Objectives The aim of this study was to investigate the short- and mid-term effects of pain neuroscience education (PNE) combined with manual therapy (MT) and a home exercise program (HEP) on pain intensity, back performance, disability, and kinesiophobia in patients with chronic low back pain (CLBP).
METHODS:
This study was designed as a prospective, randomized, controlled, single-blind study in which 69 participants were randomly assigned to three groups. Participants in Group 1 received PNE, MT, and the HEP, while Group 2 received MT and the HEP. Participants in the control group did the HEP only. All interventions lasted 4 weeks.
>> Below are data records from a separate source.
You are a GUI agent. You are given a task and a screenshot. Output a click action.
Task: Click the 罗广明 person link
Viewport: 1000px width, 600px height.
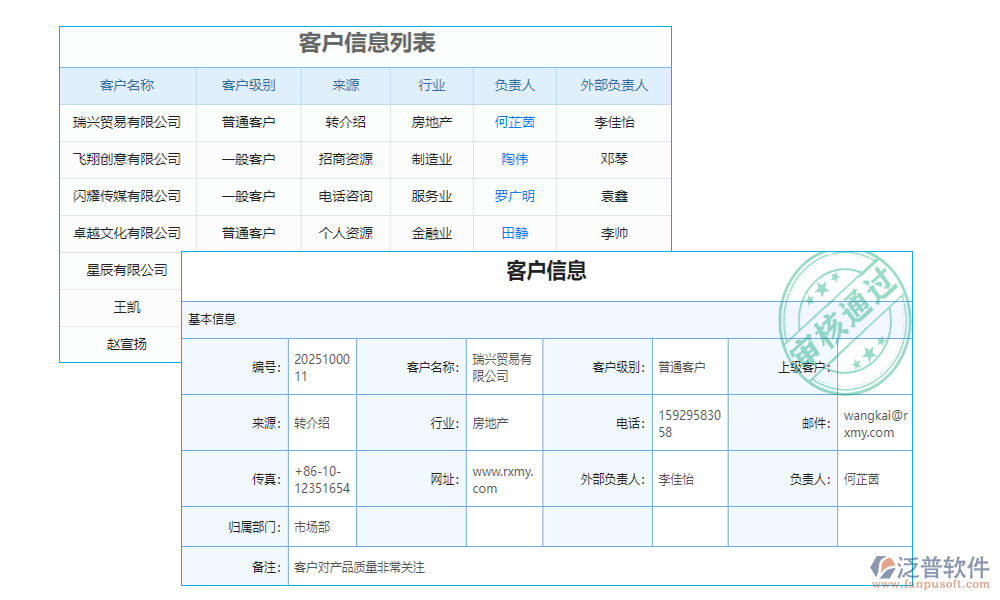click(x=514, y=196)
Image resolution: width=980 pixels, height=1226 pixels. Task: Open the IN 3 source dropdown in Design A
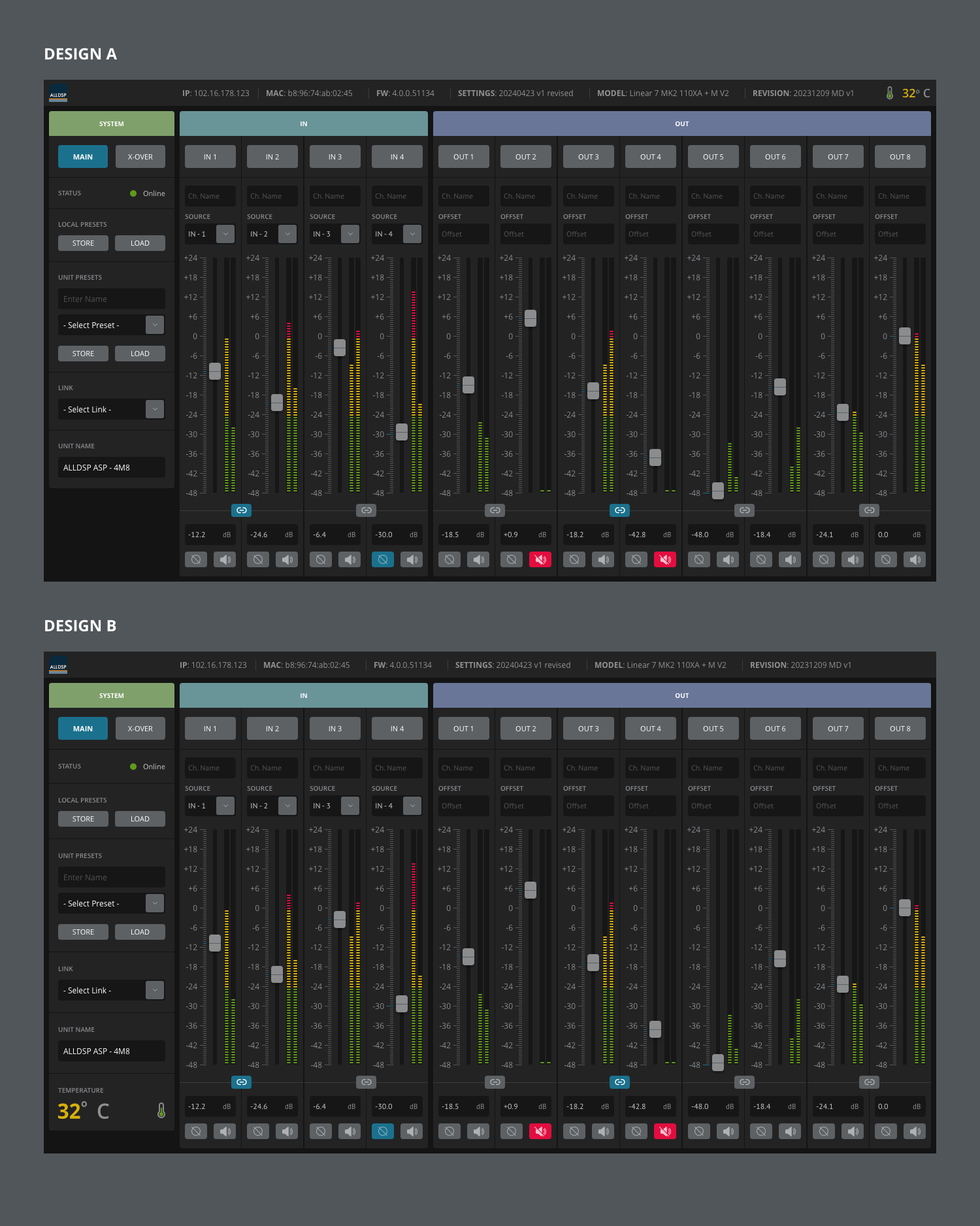click(350, 234)
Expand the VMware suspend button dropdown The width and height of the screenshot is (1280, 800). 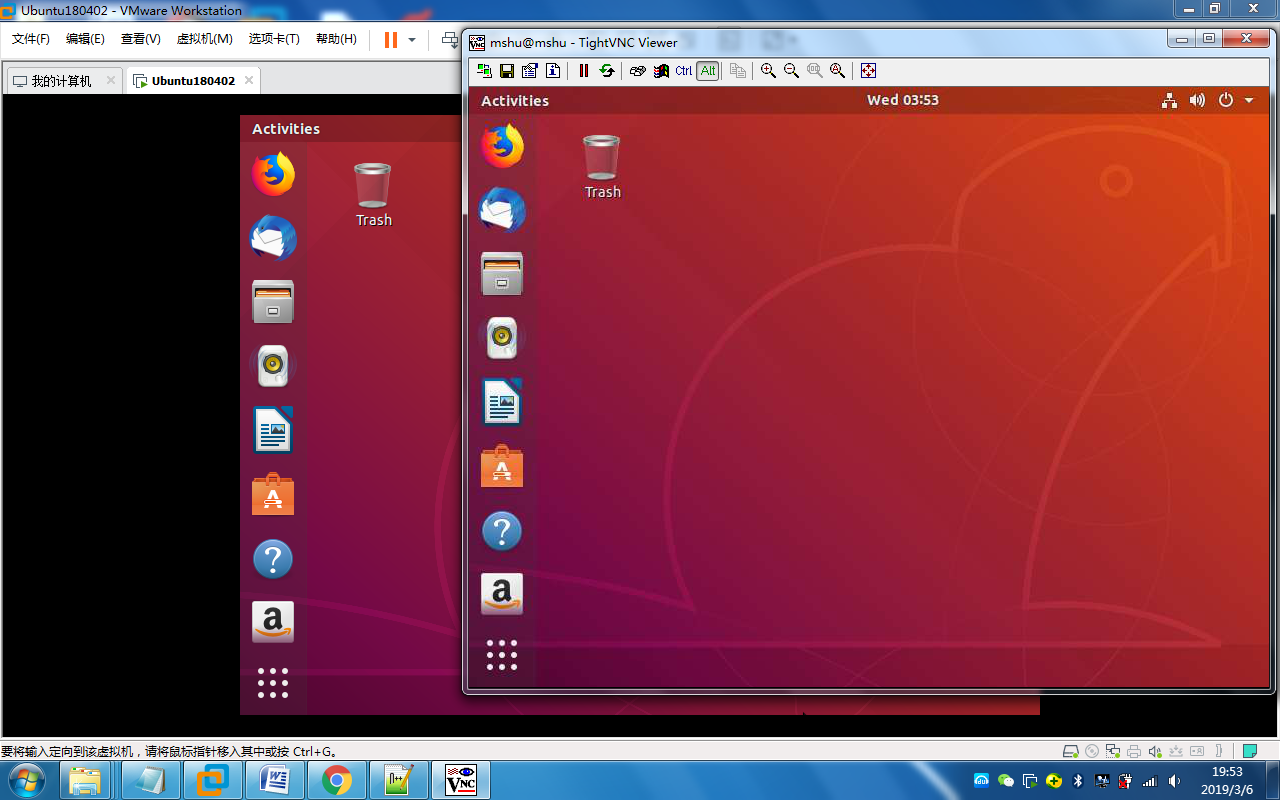tap(410, 41)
The participants' pain intensity, disability, low back performance, and kinesiophobia were assessed. All assessments were executed before intervention, at 4 weeks, and at 12 weeks post-intervention by the same blinded physiotherapist. A mixed model for repeated measures was used for each outcome measure.
RESULTS:
Analysis of pain level (p <.05), back performance (p <.05), disability (p <.05) and kinesiophobia (p <.05) revealed significant time, group, and time-by-group interaction effects. The participants in Group 1 exhibited greater improvement in terms of pain intensity and kinesiophobia compared to the participants in Group 2 and the control group. Level of disability was significantly decreased in both Group 1 and Group 2 compared to the control group.
CONCLUSION:
This study suggests that a multimodal treatment program combining PNE, MT, and HEP is an effective method for improving back performance and reducing pain, disability, and kinesiophobia in the short (4 weeks) and midterm (12 weeks).